Which lines of the data hold the word "computer"? Copy all of them.
(Beginning of Exercise data)
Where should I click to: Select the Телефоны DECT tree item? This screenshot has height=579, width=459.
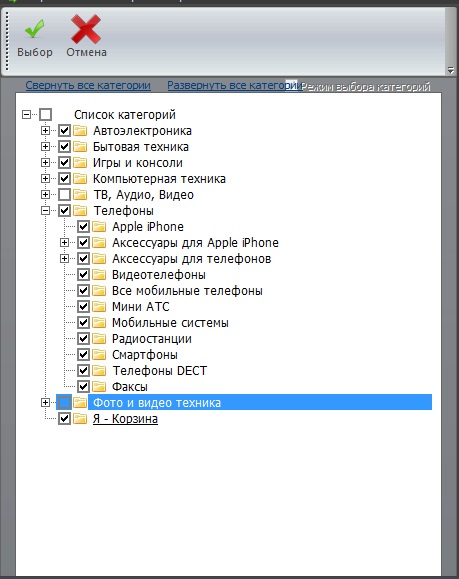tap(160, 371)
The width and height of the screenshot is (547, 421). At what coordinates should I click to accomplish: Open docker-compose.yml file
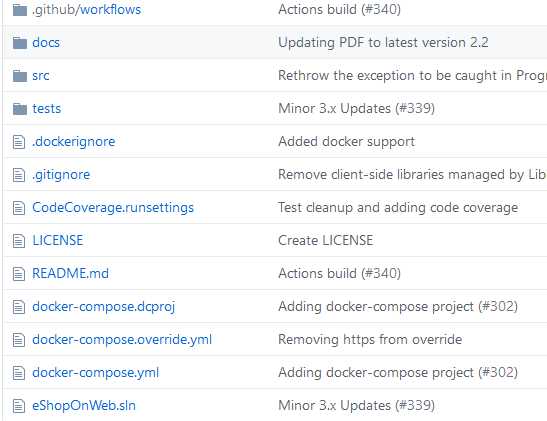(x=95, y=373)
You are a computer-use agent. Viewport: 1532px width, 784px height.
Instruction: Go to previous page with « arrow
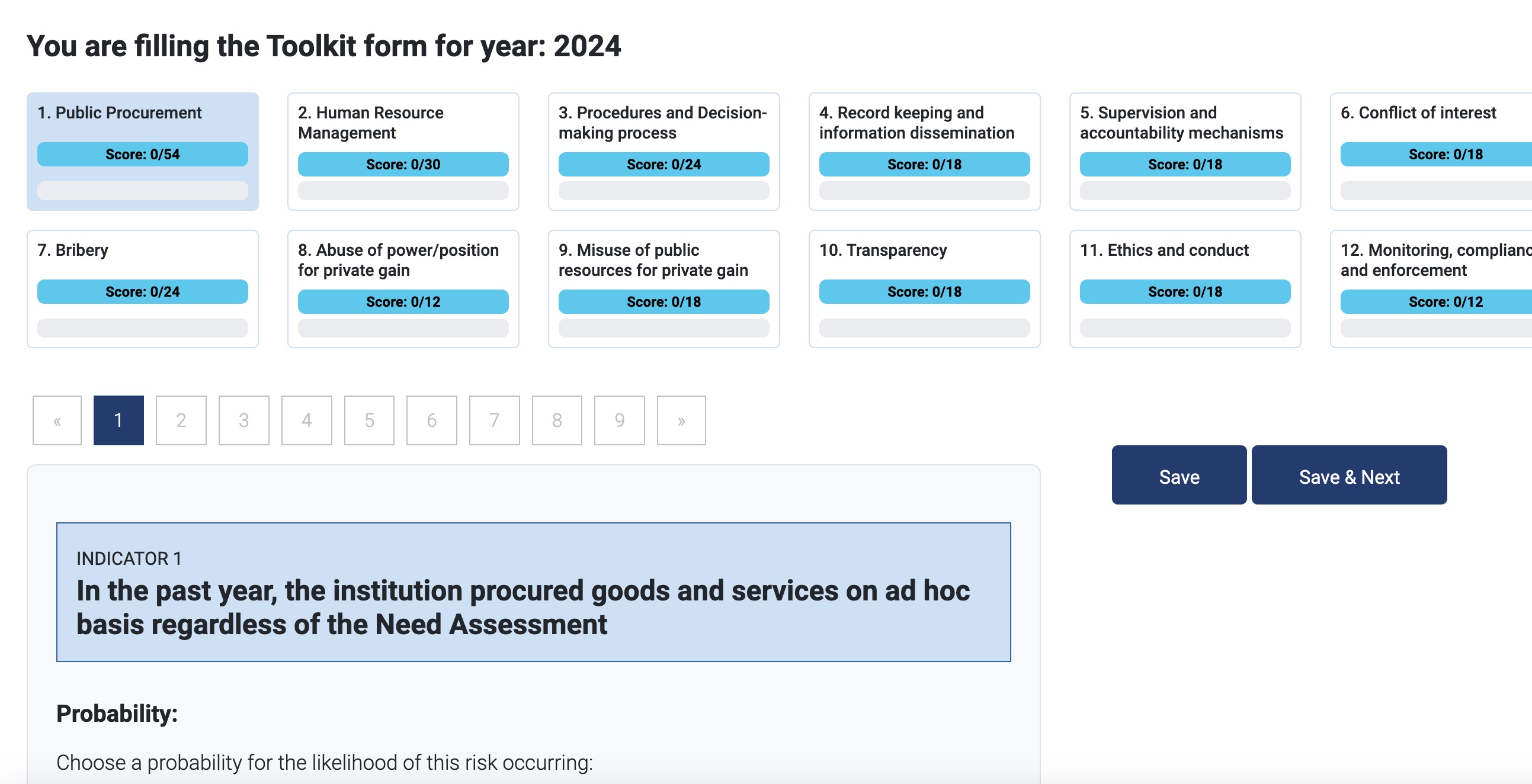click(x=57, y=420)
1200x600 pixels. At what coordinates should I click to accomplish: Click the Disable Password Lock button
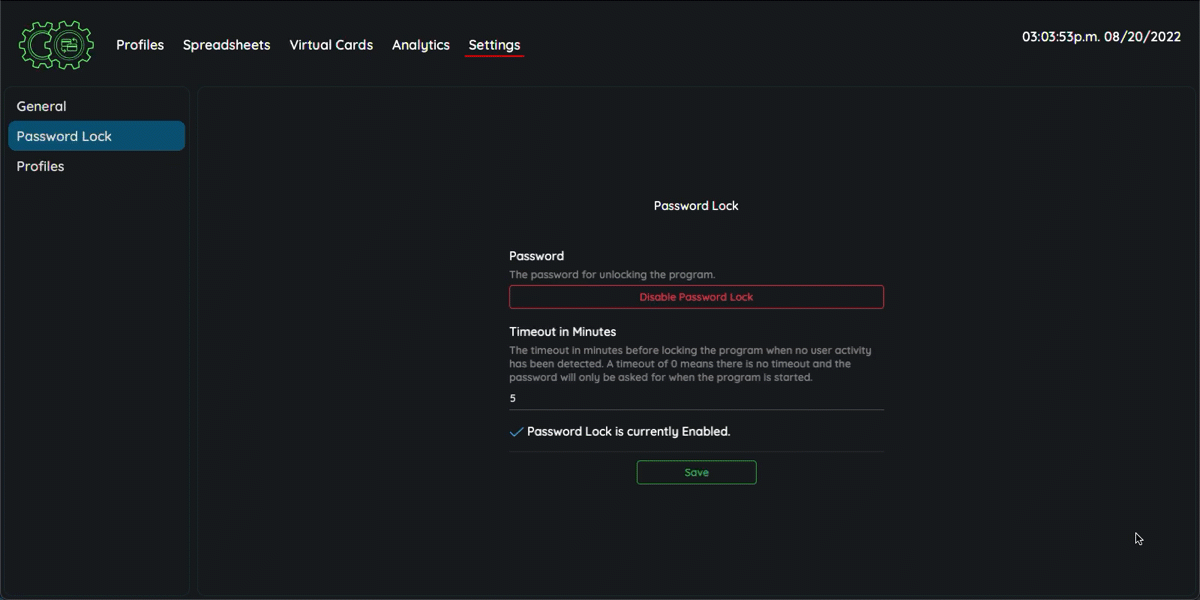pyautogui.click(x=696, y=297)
(End of Exercise data)
(Beginning of Exercise data)
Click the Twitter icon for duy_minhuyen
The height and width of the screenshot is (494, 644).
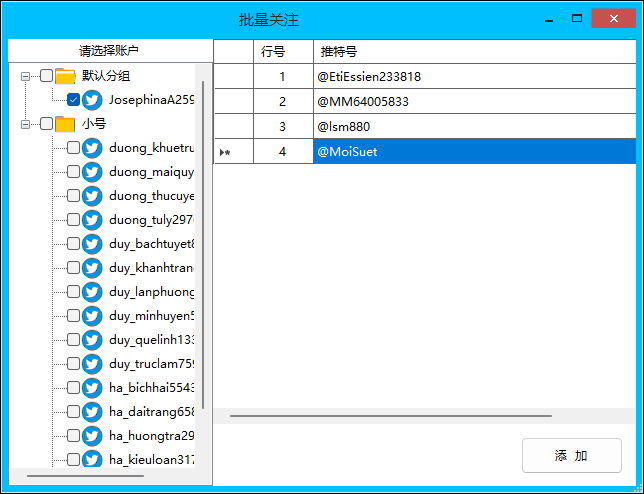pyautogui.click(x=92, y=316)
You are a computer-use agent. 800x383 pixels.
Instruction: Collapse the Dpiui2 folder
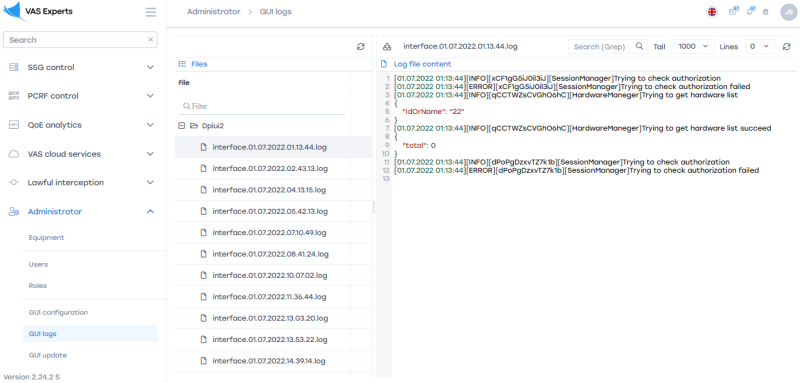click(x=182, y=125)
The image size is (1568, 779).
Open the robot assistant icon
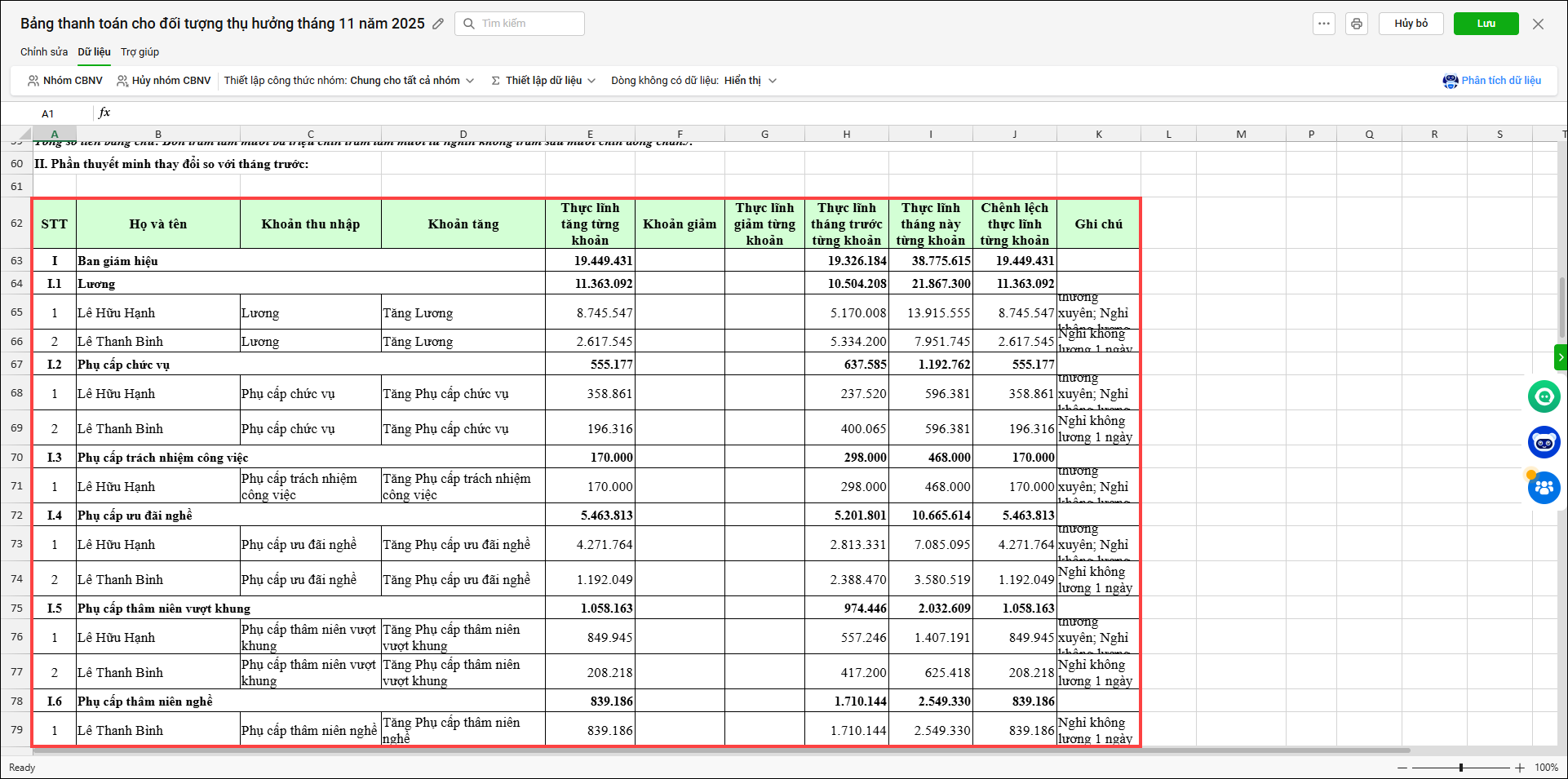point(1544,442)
(End of Exercise data)
• **Response to this task**:
You are a computer-use agent. Viewport: 1532px width, 784px height.
You are a computer-use agent. 800x383 pixels.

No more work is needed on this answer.